Dr Abhishek Bhayana is the youngest doctor to have died so far, at the age of 26.
He was working at one of the country's top hospitals in Delhi, and on 28 June he complained of mild coronavirus symptoms while at home in the city of Rohtak.
An early COVID-19 test was negative, but all of the symptoms persisted and his condition worsened on 1 July.
He was taken to hospital, where he died the following afternoon.
Breaking down, his father Satish Bhayana told Sky News: "We just had no time, it all happened so fast. In less than a week he was gone."
His older brother Aman said: "It is like a nightmare that we are in, I'm still not able to admit that he's no more.
"He was just 26. We can't bear this loss. Without any medical history or illness, the frontline COVID warriors and doctors like him die."
Doctors and health workers are among the most vulnerable to COVID-19 in India, with reports of a lack of personal protective equipment (PPE), long shifts and of hospitals being ill-prepared for this health emergency.
Dr Bhayana's mother Rekha said: "Parents will be scared to let their children become doctors and send them on the frontline from now on.
"Their lives are far more precious to us parents than them becoming doctors."
At one COVID-dedicated ambulance control room, Sanjay Yadav and his colleague Jaivendra Singh are on multiple phones constantly to answer more than 150 calls a day - a job they have been doing for four months.
They coordinate and track 38 ambulances in a district that caters to 4.5 million inhabitants of Ghaziabad, a town near the country's capital Delhi.
In between his calls, Mr Yadav says: "In the beginning, I was afraid. But not anymore - I believe I am doing good work and so I will not get the disease."
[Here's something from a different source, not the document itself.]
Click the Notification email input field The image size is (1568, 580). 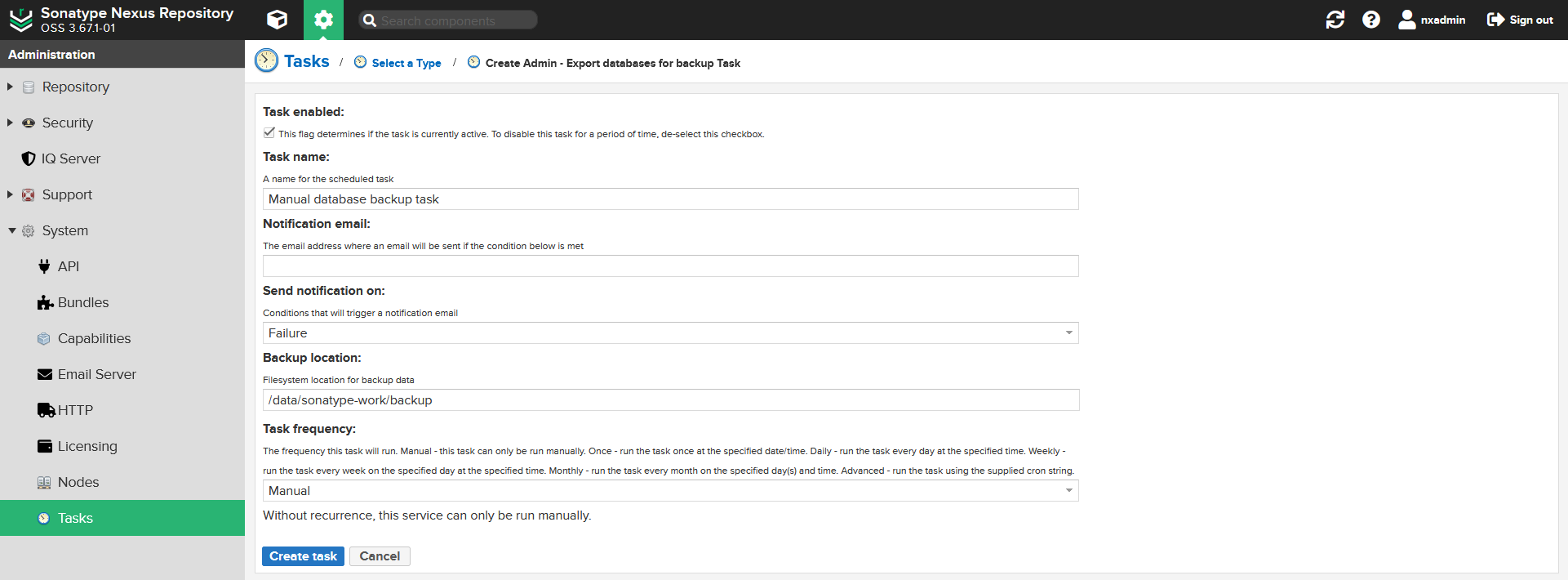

One call during our visit is to take a five-year-old girl to hospital - she has tested positive for COVID-19 and the stigma attached to the disease forces her and her mother to wait on the main road, away from their neighbourhood.
They are hurried into the ambulance and taken to a COVID hospital, and will be quarantined there for two weeks.
The girl is among more than one million cases now confirmed in India and there are growing concerns about the numbers coming from rural areas.
After months of severe lockdown for its population of 1.3 billion people, it is feared that some have been inadvertently carrying the virus back from urban areas and into villages.
For decades, successive governments have spent about 1.2% of India's GDP on public health care, and so the infrastructure is inadequate and in many places almost non-existent.
This sort of pandemic could cause a near collapse of an already burdened system.
At a testing camp in Ghaziabad, one man - 37-year-old Deepak - told Sky News he was "scared" to learn he had contracted the disease after overcoming a fever.
"Yes of course I am scared," he said, adding: "I have a family and children, I never thought I will test positive."
Out of 10 people tested during the time we were at this camp, three were confirmed positive - again adding to the increasing case count that makes India the third worst-affected country behind the US and Brazil.
With more than 35,000 cases reported in the last 24 hours, there are still no signs of it peaking.